A Black Organization Became the Largest Militia in the U.S.: An Update On The Fed’s Case Against Its Leader

militia

Members of the NFAC (Not Fucking Around Coalition), a Black militia, march to Churchill Downs racetrack before the 146th running of the Kentucky Derby, in Louisville, Ky., Sept. 5, 2020. (AP Photo/Timothy D. Easley)

The feds are coming down on the leader of an armed Black militia, the Not Fucking Around Coalition (NFAC), which says it exists to protect Black lives from police brutality.

The men and women of the NFAC are most often seen at protests in body armor carrying weapons. The militia’s membership numbers have never been verified but after interviewing its leader, the nonprofit newsroom The Trace described the NFAC as one of the largest militias in the U.S. 

On the evening of Sept. 4, 2020 in downtown Louisville, KY, NFAC leader Grandmaster Jay was charged with “assaulting, resisting or impeding” officers while brandishing a firearm after a rally protesting the death of Breonna Taylor. About 200 other members of the NFAC were in Louisville that day.

Federal prosecutors claim that Grandmaster Jay aimed his rifle at a group of officers conducting surveillance on a rooftop. Grandmaster Jay, whose real name is John Fitzgerald Johnson, faces three to 27 years in prison if convicted of the charges.

The officers allege that they were blinded by a flashlight attached to Grandmaster Jay’s rifle as he pointed it at them, The Trace reported.

Grandmaster Jay wants prosecutors to drop the charges. 

The NFAC leader has been arrested twice, according to prosecutors — once in 1995 during an incident at a bar where charges were dropped for lack of evidence, and in 2003 when he was accused of using a rifle to threaten his then-wife. In the latter arrest, he pleaded guilty to trespassing and paid a small fine, according to court documents.

Still awaiting trial, Grandmaster Jay has been banned from using social media and says that he’s being targeted by a federal government with a history of suppressing African-American groups that dare to challenge the status quo, USA Today reported.

Grandmaster Jay served in the Virginia National Guard and the U.S. Army from 1989 to 2006. He’s also a DJ and he ran for president in 2016.

“You put me back in the cave,” he said in an interview with USA Today and the nonprofit newsroom The Trace. “It was a methodology used to silence a very powerful voice in the world.”

According to Grandmaster Jay, his organization has marched peacefully and respectfully.

While the federal government has also cracked down on white militia groups in the past, its case against Grandmaster Jay seems to continue a U.S. tradition of going after Black Americans who arm themselves. 

You can trace this back to slave uprisings in the 1800s. Federal efforts against armed Black people continued with the Black Panthers in the 1960s and now NFAC, according to Arjun Sethi, an author and law professor at Georgetown University Law Center.

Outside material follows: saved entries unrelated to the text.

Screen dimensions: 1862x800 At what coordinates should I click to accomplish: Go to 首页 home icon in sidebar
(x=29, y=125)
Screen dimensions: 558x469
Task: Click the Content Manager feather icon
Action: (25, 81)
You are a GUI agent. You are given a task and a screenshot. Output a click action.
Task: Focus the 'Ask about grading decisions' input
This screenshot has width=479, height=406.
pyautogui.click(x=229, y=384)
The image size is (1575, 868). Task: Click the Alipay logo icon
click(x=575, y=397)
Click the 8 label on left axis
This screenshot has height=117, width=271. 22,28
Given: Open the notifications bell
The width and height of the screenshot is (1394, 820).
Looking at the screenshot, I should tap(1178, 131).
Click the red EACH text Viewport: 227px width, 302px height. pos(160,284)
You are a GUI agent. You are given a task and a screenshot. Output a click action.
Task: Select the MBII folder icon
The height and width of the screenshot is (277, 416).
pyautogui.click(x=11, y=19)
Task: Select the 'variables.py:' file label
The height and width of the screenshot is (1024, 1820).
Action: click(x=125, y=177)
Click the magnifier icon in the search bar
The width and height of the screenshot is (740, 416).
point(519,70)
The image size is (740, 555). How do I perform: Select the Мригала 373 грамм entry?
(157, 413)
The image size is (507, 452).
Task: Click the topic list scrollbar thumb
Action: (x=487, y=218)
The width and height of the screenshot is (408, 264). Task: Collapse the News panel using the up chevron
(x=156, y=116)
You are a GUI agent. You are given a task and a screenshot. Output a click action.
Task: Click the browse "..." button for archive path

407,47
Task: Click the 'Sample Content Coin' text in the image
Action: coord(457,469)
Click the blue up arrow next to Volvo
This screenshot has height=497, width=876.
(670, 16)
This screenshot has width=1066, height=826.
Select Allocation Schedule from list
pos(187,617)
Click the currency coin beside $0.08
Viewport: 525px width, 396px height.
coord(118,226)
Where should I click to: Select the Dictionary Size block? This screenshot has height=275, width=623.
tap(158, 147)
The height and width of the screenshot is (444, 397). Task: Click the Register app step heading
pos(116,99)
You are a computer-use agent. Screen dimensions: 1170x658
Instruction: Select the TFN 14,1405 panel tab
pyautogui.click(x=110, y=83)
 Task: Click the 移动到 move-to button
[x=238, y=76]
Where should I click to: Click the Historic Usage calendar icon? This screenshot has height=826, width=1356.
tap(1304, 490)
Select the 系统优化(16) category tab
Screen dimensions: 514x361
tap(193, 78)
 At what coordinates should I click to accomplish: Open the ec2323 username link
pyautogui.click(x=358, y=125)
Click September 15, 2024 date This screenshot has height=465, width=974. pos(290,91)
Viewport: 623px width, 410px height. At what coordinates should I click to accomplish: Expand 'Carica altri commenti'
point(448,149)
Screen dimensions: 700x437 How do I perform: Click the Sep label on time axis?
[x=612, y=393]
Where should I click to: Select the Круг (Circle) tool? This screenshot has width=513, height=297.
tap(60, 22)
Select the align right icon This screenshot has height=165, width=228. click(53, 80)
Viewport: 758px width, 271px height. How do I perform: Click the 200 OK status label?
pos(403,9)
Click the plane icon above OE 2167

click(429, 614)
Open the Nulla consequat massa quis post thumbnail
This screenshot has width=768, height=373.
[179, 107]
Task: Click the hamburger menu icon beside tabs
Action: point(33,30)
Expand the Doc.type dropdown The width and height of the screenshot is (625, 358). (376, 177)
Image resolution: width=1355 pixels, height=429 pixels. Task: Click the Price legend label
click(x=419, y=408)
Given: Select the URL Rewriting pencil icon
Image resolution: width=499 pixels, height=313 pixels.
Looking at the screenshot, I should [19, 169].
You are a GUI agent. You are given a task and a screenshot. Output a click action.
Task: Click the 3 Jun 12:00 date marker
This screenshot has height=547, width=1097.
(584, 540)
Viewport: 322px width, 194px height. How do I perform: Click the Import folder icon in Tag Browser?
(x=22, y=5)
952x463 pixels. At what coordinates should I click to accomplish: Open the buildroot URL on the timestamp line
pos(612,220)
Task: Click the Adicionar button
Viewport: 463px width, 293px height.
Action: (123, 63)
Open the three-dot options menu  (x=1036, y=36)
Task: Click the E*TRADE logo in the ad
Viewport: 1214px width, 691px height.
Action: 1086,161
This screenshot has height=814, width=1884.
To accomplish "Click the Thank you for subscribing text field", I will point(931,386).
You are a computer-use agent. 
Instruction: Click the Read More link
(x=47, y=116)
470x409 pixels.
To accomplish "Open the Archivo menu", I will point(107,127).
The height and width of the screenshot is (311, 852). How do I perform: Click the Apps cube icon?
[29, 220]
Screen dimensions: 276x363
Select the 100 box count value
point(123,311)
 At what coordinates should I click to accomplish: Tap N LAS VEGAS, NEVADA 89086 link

“When Black folks in America pick up weapons, a different set of rules has always applied,” Sethi said in The Trace. “That was the case 100 years ago; that remains the case today.”

In videos posted online, Grandmaster Jay has told his followers to meet police and white supremacist violence with violence. 

“If you kill us, we will kill you, point f—ing blank,” he said in a video, Trace reported. “If we can’t get to you, we’re gonna go after your family members. If we can’t get them, we’re gonna go after your church members. If we can’t get them, we’re gonna go after your co-workers. If we can’t get them, f— it, we’ll just go after anybody.”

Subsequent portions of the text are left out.